I invented a chess board, I want to play in a round, so you are like in the
north and the south pole, so you can play in all directions. That's when I had
to stop playing chess.
The chess segment on chess ends at 12:00 minutes, but we it is well worthe
watching the remaining five minutes, or in fact the entire video, especially
if you have gone through 150 episodes of the Seinfeld show, repeatedly, and
are sentimentally attached to all the characters.

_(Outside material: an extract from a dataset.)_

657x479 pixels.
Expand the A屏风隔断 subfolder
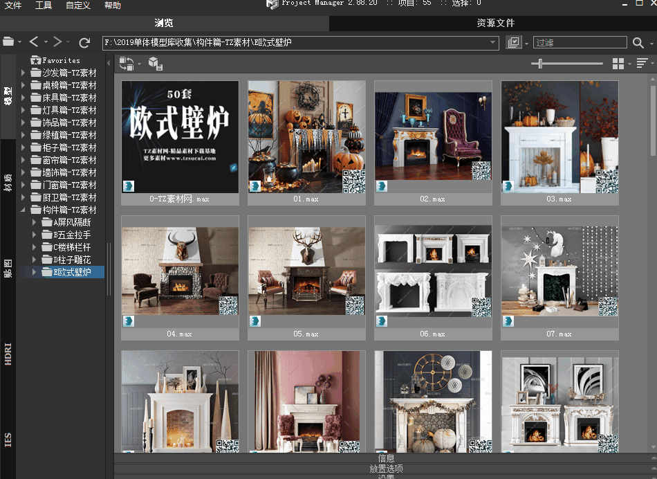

Thanks to Juhani Mykkänen of Helsinki, Finland, for
pointing us to this video.
Addendum
Al Smith of San Francisco, CA, believes that if Michael Richards
is referring to an encounter that happened in the 70s or early 80s, then maybe
he ran into Jimmy Lazos, a 2350 rated master who once won the American
Open.
Kevin Cotreau of Merrimack, NH, reminds us that although Michael
Richards' narrative seems genuine enough, he sounds like the typical clueless
player many of us have met: he thinks he was good, but has no idea that he was
really terrible, only not as terrible as the other terrible guys he used to
beat. Of course, we have all seen street players who are very strong, but clearly
not the best on the planet.
Shaun Graham-Bowcaster of Oklahoma City, USA tells us that
Michael Richard's comment about a computer and the 2100 master rating most likely
refers to one of the various tabletop computer models and softwares that used
the number such as the Fidelity 2100, and Chessmaster 2100. These were once
very common, and that is why Kramer would have associated the number with a
master rating.
William Shea of Hawaii says that in his experience chess players
on the street are probably about 1500-1900 strength. "The only thing that
really impresses me is how good they are at making illegal moves when they are
in a losing position. The truth is the guys on the street are best at beating
hobby players and just pulling fast ones from time to time."